▸ EXTRACT TO READ
# # # #

EP by The Bloodhound Gang
- Released: November 20, 1994
- Recorded: 1992–1994
- Length: 21:22
- Label: Cheese Factory
- Producers: Jimmy Pop Ali, Daddy Long Legs and Grover

The Bloodhound Gang chronology
| The Original Motion Picture Soundtrack to Hitler's Handicapped Helpers (1994) | Dingleberry Haze (1994) | Use Your Fingers (1995) |

= Dingleberry Haze =

Dingleberry Haze is the first EP by American rock band the Bloodhound Gang, released in November 1994 on Cheese Factory Records.

Though there are not too many differences between this EP and their next release, Use Your Fingers, there are a few. The major difference is in the track "Coo Coo Ca Choo" which uses a sample from Cream's "Sunshine of Your Love", rather than the heavy guitar riff-laden version that appears on Use Your Fingers.

This CD was written by Jimmy Pop and Daddy Long Legs who is now in the group Wolfpac.

== Track listing ==
All songs written by Daddy Long Legs and Jimmy Pop.

# # # #

▸ SOURCE INFORMATION

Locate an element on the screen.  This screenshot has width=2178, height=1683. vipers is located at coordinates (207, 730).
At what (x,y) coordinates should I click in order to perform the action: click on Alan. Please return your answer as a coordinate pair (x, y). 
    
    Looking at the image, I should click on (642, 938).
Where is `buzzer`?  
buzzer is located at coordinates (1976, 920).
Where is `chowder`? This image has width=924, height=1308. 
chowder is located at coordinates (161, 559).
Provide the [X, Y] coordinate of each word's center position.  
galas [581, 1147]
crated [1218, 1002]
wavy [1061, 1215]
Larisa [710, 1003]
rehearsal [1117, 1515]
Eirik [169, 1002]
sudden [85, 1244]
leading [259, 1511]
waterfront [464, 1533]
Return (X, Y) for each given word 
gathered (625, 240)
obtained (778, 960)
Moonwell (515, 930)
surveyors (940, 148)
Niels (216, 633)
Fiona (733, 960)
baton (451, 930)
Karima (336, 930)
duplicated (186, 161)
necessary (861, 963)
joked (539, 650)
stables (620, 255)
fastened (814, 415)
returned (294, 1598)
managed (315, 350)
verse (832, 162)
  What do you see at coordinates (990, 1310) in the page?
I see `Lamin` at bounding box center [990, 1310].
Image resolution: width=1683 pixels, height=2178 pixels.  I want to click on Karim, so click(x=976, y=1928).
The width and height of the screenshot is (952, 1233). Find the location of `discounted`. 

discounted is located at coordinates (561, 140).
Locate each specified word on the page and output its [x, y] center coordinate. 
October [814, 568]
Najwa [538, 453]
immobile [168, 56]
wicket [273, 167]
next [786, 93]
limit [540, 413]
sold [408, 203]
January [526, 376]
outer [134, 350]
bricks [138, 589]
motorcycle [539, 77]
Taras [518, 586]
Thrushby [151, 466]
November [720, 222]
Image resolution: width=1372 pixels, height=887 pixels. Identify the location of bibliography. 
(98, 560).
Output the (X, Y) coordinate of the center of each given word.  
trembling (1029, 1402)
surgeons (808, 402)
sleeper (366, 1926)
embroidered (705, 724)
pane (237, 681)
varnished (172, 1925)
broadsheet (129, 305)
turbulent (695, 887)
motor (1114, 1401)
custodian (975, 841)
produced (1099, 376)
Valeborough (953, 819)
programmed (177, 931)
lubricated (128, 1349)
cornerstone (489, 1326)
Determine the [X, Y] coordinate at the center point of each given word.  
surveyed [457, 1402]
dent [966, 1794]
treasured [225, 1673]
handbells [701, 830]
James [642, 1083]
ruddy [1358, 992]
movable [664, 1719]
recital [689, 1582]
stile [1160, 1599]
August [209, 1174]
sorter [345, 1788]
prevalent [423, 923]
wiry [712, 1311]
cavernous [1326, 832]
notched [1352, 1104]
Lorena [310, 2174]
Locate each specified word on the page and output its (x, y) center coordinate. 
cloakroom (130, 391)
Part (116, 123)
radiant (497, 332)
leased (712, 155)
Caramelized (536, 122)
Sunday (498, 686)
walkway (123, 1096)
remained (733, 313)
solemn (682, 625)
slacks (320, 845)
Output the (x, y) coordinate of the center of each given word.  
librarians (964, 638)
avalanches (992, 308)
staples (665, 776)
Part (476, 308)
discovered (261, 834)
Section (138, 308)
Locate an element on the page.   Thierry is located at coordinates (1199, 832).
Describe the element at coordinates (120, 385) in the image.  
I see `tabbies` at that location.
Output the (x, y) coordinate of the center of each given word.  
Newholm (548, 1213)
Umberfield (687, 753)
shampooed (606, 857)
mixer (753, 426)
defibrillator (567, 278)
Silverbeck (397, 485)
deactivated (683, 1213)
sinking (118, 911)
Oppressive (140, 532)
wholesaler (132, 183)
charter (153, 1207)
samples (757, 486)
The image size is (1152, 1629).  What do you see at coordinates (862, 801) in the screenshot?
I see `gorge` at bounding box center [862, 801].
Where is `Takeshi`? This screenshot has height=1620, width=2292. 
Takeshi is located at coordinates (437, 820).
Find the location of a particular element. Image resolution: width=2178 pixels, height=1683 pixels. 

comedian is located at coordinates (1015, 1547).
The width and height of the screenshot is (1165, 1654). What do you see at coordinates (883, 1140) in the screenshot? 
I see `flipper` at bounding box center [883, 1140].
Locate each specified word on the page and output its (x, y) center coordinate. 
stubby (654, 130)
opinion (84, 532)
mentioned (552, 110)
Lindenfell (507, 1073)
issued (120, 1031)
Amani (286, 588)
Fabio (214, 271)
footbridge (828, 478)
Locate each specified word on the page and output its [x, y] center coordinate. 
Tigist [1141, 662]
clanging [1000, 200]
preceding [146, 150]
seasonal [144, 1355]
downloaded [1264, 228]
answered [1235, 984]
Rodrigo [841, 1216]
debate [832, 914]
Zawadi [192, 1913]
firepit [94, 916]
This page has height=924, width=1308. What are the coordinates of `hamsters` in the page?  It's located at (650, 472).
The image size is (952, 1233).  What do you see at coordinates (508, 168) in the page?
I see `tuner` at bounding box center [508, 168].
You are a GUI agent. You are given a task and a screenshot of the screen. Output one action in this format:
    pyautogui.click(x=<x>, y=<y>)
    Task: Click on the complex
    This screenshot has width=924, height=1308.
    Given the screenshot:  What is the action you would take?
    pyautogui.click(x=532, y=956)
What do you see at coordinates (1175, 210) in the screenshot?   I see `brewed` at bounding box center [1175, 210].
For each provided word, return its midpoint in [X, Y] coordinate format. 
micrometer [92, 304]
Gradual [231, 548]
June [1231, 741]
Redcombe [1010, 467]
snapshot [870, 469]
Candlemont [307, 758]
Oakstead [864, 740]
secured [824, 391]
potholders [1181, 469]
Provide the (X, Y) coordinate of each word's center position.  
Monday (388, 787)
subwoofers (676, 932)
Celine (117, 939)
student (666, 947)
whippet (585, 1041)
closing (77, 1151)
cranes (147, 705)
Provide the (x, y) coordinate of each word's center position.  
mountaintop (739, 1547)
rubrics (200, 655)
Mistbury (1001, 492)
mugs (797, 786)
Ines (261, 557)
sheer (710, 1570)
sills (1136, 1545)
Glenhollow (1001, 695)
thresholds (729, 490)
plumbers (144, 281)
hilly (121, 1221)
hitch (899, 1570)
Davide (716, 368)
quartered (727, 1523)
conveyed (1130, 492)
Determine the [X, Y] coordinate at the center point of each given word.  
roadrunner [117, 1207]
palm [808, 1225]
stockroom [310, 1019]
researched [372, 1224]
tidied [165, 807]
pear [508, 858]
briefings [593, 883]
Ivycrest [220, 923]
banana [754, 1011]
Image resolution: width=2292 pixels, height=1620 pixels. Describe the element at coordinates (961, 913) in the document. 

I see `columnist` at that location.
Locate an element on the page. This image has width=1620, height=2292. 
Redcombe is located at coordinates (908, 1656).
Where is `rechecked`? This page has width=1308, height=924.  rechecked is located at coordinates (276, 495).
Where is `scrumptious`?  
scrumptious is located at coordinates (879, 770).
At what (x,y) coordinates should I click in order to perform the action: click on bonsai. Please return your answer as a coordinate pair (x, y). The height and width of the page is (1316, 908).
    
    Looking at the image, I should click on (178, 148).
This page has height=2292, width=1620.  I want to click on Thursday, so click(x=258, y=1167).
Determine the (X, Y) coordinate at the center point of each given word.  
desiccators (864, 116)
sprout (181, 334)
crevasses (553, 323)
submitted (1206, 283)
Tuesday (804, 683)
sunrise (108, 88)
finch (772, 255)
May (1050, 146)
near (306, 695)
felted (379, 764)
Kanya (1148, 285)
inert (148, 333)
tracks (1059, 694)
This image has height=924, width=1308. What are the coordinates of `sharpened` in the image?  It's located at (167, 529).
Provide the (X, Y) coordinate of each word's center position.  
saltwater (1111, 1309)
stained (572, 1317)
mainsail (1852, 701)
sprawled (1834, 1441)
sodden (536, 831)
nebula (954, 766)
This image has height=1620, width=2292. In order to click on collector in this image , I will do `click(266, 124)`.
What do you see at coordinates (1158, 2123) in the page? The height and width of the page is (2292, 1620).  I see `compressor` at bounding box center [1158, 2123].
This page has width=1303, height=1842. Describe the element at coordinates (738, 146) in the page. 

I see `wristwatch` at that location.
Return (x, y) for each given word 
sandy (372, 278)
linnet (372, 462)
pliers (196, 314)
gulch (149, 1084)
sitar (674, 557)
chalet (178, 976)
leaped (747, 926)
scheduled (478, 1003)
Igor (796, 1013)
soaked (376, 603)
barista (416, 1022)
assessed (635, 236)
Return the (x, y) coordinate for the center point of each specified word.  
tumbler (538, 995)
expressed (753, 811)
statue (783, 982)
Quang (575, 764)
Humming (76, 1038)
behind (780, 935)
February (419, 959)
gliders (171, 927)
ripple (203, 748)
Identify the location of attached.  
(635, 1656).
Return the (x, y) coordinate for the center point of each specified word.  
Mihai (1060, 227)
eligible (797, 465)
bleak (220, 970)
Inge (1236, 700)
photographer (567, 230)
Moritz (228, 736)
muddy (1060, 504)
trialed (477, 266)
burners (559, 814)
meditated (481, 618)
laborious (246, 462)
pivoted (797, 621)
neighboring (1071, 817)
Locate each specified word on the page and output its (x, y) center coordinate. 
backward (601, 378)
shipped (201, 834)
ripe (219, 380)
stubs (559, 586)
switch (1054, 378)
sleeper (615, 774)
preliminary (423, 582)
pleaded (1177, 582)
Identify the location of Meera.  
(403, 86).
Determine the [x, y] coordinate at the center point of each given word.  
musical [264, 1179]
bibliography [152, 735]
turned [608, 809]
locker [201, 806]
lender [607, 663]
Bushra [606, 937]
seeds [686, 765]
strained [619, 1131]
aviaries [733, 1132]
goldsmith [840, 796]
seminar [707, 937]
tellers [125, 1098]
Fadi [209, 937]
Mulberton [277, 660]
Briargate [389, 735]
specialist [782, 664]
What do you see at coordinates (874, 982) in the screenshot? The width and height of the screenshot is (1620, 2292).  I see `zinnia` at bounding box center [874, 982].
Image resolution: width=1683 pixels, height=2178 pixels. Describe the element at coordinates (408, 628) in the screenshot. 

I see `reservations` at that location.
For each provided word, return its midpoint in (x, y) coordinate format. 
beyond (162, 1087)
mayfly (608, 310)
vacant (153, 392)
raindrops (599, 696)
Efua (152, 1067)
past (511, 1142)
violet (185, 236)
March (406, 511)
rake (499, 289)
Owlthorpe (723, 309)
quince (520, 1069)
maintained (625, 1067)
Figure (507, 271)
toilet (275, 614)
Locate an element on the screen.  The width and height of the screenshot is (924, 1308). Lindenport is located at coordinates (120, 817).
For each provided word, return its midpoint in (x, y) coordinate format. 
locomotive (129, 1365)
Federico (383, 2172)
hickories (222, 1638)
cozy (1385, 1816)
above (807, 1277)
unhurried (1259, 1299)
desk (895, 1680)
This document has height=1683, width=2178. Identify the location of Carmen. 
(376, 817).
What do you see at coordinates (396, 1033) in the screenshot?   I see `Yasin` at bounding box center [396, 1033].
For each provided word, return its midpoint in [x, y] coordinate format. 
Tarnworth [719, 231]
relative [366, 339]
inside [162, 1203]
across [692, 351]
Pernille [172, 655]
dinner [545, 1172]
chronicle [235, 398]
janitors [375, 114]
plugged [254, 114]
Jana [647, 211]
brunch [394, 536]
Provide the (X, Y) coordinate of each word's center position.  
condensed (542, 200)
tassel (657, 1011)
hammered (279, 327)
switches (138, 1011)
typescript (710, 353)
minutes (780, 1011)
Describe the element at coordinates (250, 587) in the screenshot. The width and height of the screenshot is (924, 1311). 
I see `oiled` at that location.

# # # #

▸ QUESTIONS TO ANSWER
**a)** In the Dingleberry Haze article, what sample does the track "Coo Coo Ca Choo" use on this EP?
**b)** Continue the Dingleberry Haze article from its last sentence.

▸ YOUR RESPONSES
**a)** A sample from Cream's "Sunshine of Your Love".

**b)**
1. "Go Down" – 2:23
2. "Cheese Tidbit" – 0:44
3. "Legend in My Spare Time" – 3:08
4. "Neighbour Invasion" – 0:07
5. "Mama Say" – 3:02
6. "Rang Dang" – 3:04
7. "Earlameyer the Butt Pirate" – 0:06
8. "One Way" – 3:07
9. "Shitty Record Offer" – 0:51
10. "Coo Coo Ca Choo" – 2:40
11. "Live at the Apollo" – 2:10

=== Unreleased tracks ===
The group was planning on putting more tracks on this EP, but it has been said that they decided against it due to time constraints. Some of these tracks have been released on the band's first album Use Your Fingers, although they were re-recorded.
- "Convoy"
- "Hokie Pokie" (this track was leaked onto the internet in 2011)
- "Ornamental Groove in Floopoid Zee" (one of the band's earliest songs)
- "No Rest for the Wicked"
- "We Are the Knuckleheads"
- "She Ain't Got No Legs"

Alternative versions of a few of the songs on this EP are also circulating among fans.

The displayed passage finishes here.